When a corporate device is reported lost or stolen, the IT department can brick it so it is unusable. When a personal device is lost or stolen, that isn’t possible. And while the IT department can block access to the corporate VPN or apps, that doesn’t guarantee a bad actor won’t be able to use vulnerabilities elsewhere in the device, such as an insecure app, as a means to gain information that can be leveraged to breach the corporate network.

There is also no way to ensure that each user does install all operating system updates and does not store corporate files on the device. And if an employee is fired or resigns, there is no way to delete company data they have downloaded to the device.

If a BYOD device is “jail-broken,” it has no restrictions on what the user can do with it. Other terms for jail-breaking are privilege escalation and rooting, which are both ways of saying the user can make changes to the operating system and remove built-in restrictions. For instance, a user can employ a jail-broken phone as a Wi-Fi network that allows other devices to access it. A jail-broken device lacks the protections its manufacturer has incorporated to prevent the use of unapproved apps and the injection of malware. An organization can exclude the use of jail-broken devices from its BYOD program, but there are good reasons to avoid this measure.

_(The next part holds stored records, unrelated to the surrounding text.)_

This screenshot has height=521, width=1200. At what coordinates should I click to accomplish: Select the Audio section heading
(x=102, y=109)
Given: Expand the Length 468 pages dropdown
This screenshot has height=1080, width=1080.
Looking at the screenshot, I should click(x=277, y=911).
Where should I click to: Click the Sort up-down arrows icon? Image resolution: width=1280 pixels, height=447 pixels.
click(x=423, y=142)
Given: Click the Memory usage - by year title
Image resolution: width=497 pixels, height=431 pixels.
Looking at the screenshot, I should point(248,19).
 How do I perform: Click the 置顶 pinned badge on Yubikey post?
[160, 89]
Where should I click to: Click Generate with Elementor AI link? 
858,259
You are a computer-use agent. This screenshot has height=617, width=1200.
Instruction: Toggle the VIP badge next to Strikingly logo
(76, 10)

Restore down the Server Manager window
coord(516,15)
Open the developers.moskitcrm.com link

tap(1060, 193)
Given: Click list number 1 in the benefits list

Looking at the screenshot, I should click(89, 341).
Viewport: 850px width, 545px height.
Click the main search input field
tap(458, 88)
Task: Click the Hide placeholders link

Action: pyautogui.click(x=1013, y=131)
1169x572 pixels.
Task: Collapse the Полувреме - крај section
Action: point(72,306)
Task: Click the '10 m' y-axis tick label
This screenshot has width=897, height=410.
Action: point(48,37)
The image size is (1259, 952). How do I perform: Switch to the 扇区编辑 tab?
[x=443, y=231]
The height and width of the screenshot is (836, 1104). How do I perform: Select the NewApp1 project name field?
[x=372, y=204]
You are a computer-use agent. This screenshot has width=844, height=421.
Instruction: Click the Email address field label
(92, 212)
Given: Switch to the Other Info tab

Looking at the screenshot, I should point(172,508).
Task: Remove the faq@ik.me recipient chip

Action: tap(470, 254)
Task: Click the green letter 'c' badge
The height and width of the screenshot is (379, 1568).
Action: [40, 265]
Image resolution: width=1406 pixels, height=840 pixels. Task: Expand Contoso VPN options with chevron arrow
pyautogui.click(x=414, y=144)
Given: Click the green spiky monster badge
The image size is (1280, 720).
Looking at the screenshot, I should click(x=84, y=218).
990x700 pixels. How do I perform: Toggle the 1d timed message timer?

For one, jail-breakers tend to be power users, and in a competitive job market, it may not be wise to exclude the type of people who are passionate enough about technology to jail-break their phones. There is more risk from ordinary users who download sketchy apps, use weak passwords, reuse passwords, and lend their logged-in devices to relatives or friends than there is from the small number of jail-breakers.

Compliance has to be considered as well. BYOD devices that touch regulated data are considered part of the company’s responsibility, even though there is no way to ensure that a BYOD user is not sharing sensitive data with unauthorized people.

And while there are many strong business cases for the use of BYOD, one caveat is to be sure that BYOD does not hamper innovation. If a company avoids the chance to try a groundbreaking technology because it is not confident it can do so in a BYOD environment without losing data or degrading interoperability capabilities, it is missing an opportunity to evolve.

What should be included in a BYOD policy?

There is no template for a BYOD policy that will work for all businesses. Each unique organization must forge its own path. Start by seeking input from a range of departments to understand how different groups of users will perform work on their mobile devices, and from there extrapolate what the policy must cover. Expect to implement the policy in stages and to conduct a practice of continuous improvement that is guided by the need for flexibility, security and employee support.

A BYOD security policy must be endpoint-independent so it can serve new and emerging devices and platforms. Otherwise, the security team will be forced to constantly revise the policy, which in turn will make enforcement difficult. In most cases, there should be a different BYOD policy for FTEs, contractors and temps.

Not all devices are suitable for a BYOD program, such as obsolete devices or those using outdated operating systems. Specify what is allowed, what will be maintained by the company, and what the user is responsible for maintaining.

Expressly encourage multifactor authentication (MFA). Modern smartphones will require this security feature by default, but put it in the security policy so users who have turned off their lock screens or taken other steps to avoid MFA know that its use is a condition of BYOD.

The policy should be clear on who owns which data that is on the device and whose phone number the data is associated with. State what happens to data if the mobile device user leaves the company. And lastly, be sure to have a thoughtful privacy policy that protects not only the company, but the user as well.